* **Extracted entries**

==============================

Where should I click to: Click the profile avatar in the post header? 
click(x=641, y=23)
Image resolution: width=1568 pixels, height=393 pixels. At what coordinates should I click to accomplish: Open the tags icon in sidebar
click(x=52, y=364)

==============================

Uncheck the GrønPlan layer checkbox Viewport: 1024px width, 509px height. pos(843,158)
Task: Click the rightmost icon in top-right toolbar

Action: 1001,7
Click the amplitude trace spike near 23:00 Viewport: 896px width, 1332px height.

==============================

* **Problem to solve**
Show, from the material above, each line that includes the string "Viewport".

* **Answer section**
Uncheck the GrønPlan layer checkbox Viewport: 1024px width, 509px height. pos(843,158)
Click the amplitude trace spike near 23:00 Viewport: 896px width, 1332px height.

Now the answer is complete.